LISTED ENTRIES section start
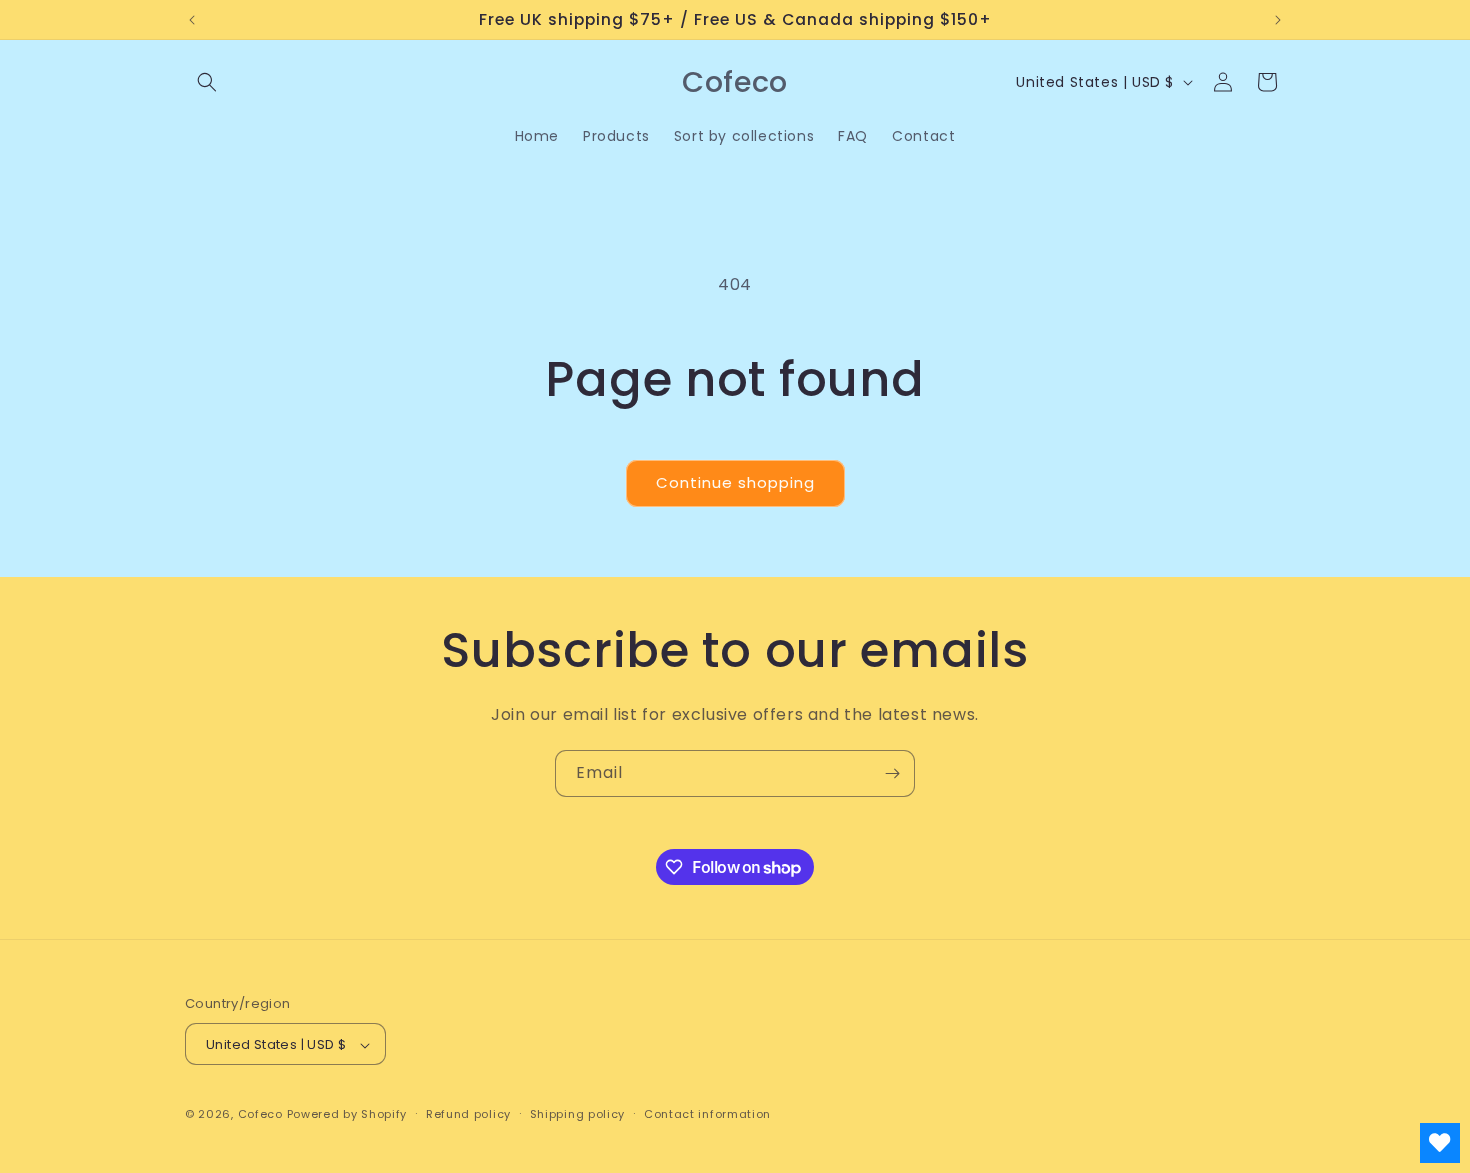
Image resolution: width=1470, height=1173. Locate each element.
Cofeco (260, 1115)
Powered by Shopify (347, 1115)
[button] (207, 82)
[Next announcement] (1278, 20)
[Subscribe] (892, 773)
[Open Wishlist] (1440, 1143)
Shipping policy (578, 1114)
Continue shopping (735, 482)
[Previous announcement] (192, 20)
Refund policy (468, 1114)
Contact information (707, 1114)
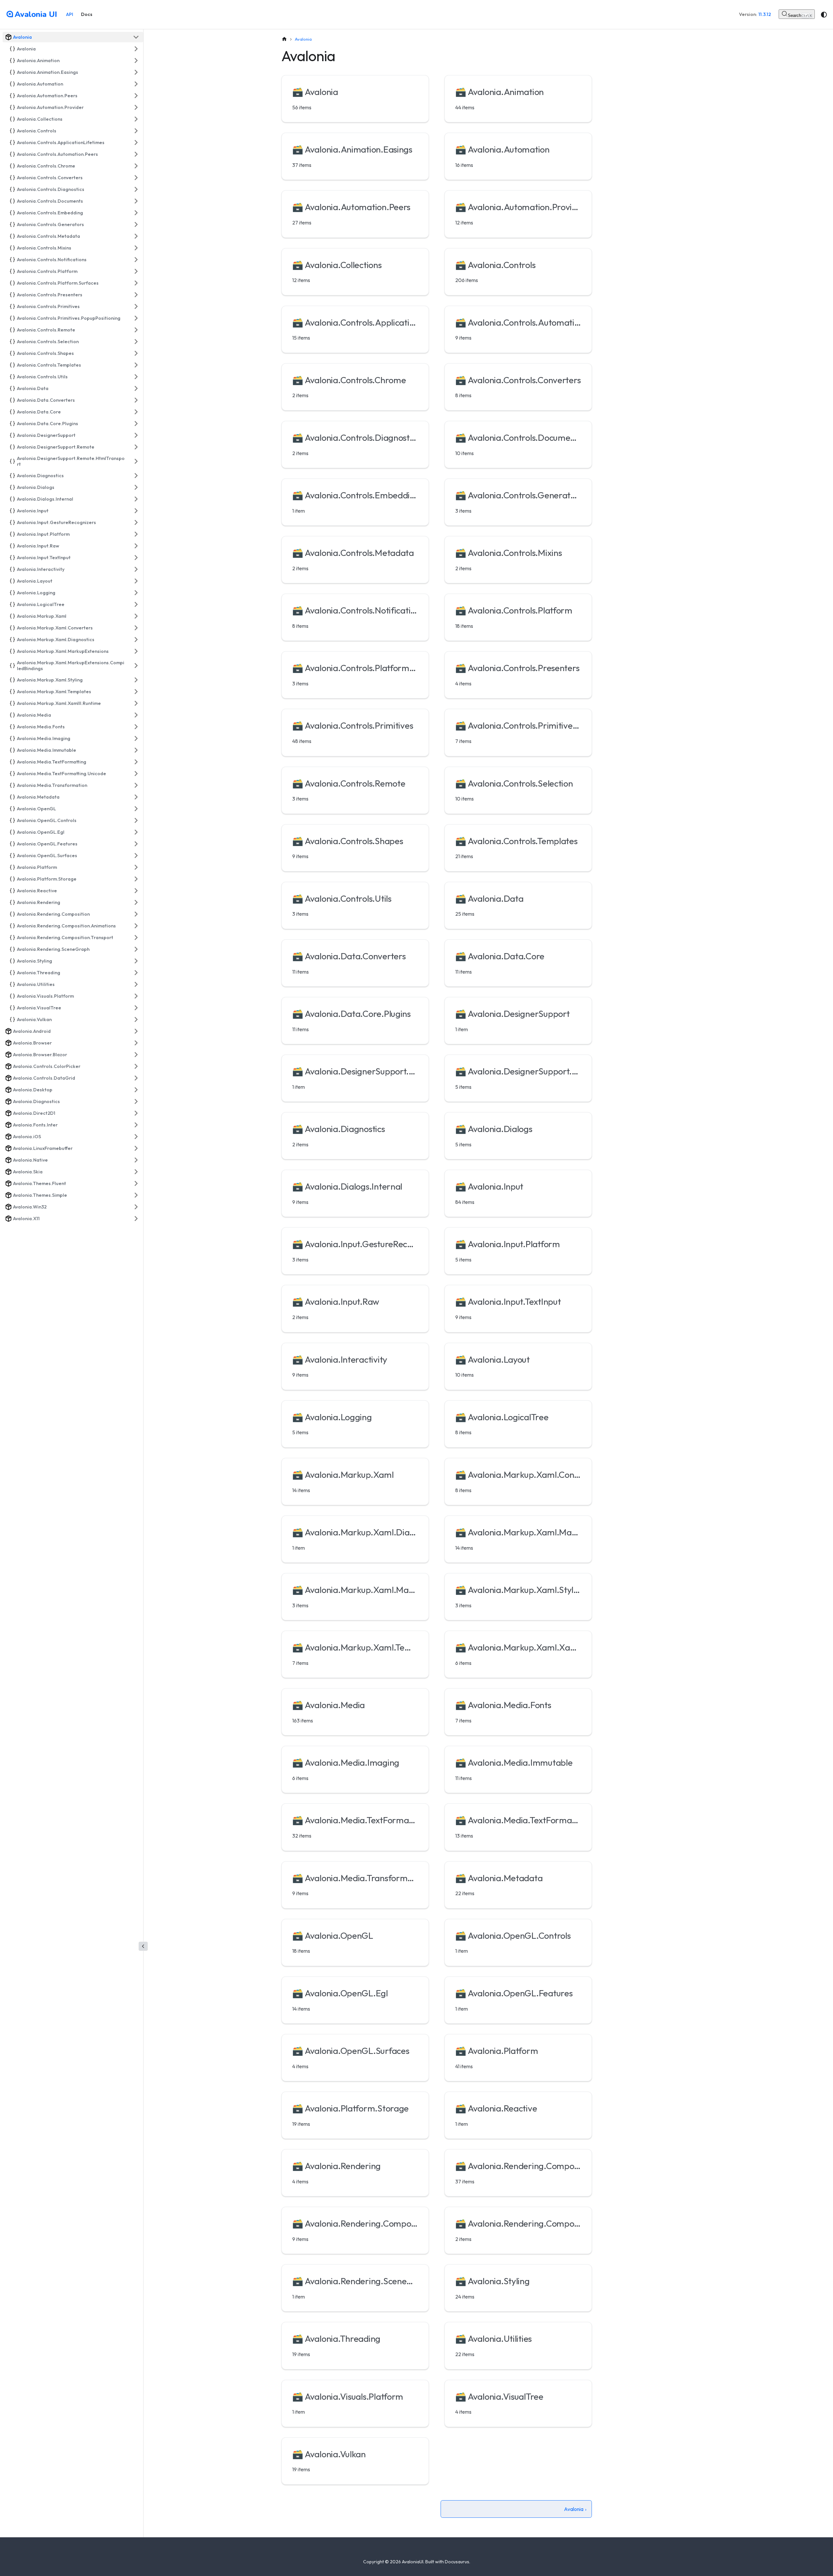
LISTED ENTRIES section end
# [WORK REQUIRED]
Each record above needs to be retyped exactly, without any pictures.

# [THE ANSWER]
Image resolution: width=1470, height=1173. Locate each element.
Cofeco (260, 1115)
Powered by Shopify (347, 1115)
[button] (207, 82)
[Next announcement] (1278, 20)
[Subscribe] (892, 773)
[Open Wishlist] (1440, 1143)
Shipping policy (578, 1114)
Continue shopping (735, 482)
[Previous announcement] (192, 20)
Refund policy (468, 1114)
Contact information (707, 1114)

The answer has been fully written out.